Even with an open mind, giving the EPA the benefit of the doubt, it is difficult to read the proposed rule and not feel concerned – maybe even outraged.

To be clear, we are all in support of protecting precious waters and natural resources. Farmers and ranchers are especially sensitive to this effort because they rely on them for their livelihoods. But, this proposed rule expands federal control of land and water resources across the nation and seemingly does so for the sake of more control.

It would defy the Supreme Court on this front, which has made clear there is a limit to federal jurisdiction under the Clean Water Act.
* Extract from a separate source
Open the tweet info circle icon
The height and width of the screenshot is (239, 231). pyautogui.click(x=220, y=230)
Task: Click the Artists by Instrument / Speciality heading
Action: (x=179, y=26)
It would trigger an onslaught of additional permitting and regulatory requirements to protect not our great natural resources, but rather our backyard ponds and agricultural ditches. These requirements would extend to every landowner, not just farmers and ranchers.

For example, the proposal establishes broader definitions of existing regulatory categories, such as tributaries, and regulates new areas that are not jurisdictional under current regulations, such as adjacent non-wetlands. Ponds would now be included in the definition of "tributary" and these vastly expanded tributaries would automatically fall under the jurisdiction of the EPA regardless of whether the pond is connected to navigable water, which was originally intended as the limit of federal authority.

For the first time ever, certain ditches would be defined as jurisdictional tributaries under all Clean Water Act programs.

What this means for farmers and ranchers is that their normal business activities for the production of food, such as applying pesticides and grazing cattle, would be subject to even more permitting requirements or faced with penalties.

The EPA likes to claim this proposed rule will provide regulatory certainty to agricultural producers, but the reality is farmers and ranchers will be hit with a greater regulatory load when they were once previously exempt. Traditional conservation guidelines, which were once voluntary, will now be mandatory or the farmer will be subject to fines and vulnerable to lawsuits.

This new reality would only encourage confusion and further distrust of the agency. It would leave a lot of discretion to federal agencies to make decisions and those decisions could be made in an arbitrary fashion.

Beyond the confusion, this scheme would negatively impact jobs and harm economic growth. It would subject more activities – whether warranted or not – to permitting requirements under Clean Water Act and leave rural constituents vulnerable to citizen lawsuits. In other words, this proposal translates into higher costs of production and greater regulatory burdens. The EPA has not adequately weighed these costs, nor has the agency accounted for the impact on state and federal resources for permitting, oversight, and enforcement.
Protecting our natural resources is a noble cause and one that the agricultural community stands solidly behind, but this proposal is an underhanded way to harm American agriculture and threaten America's food security.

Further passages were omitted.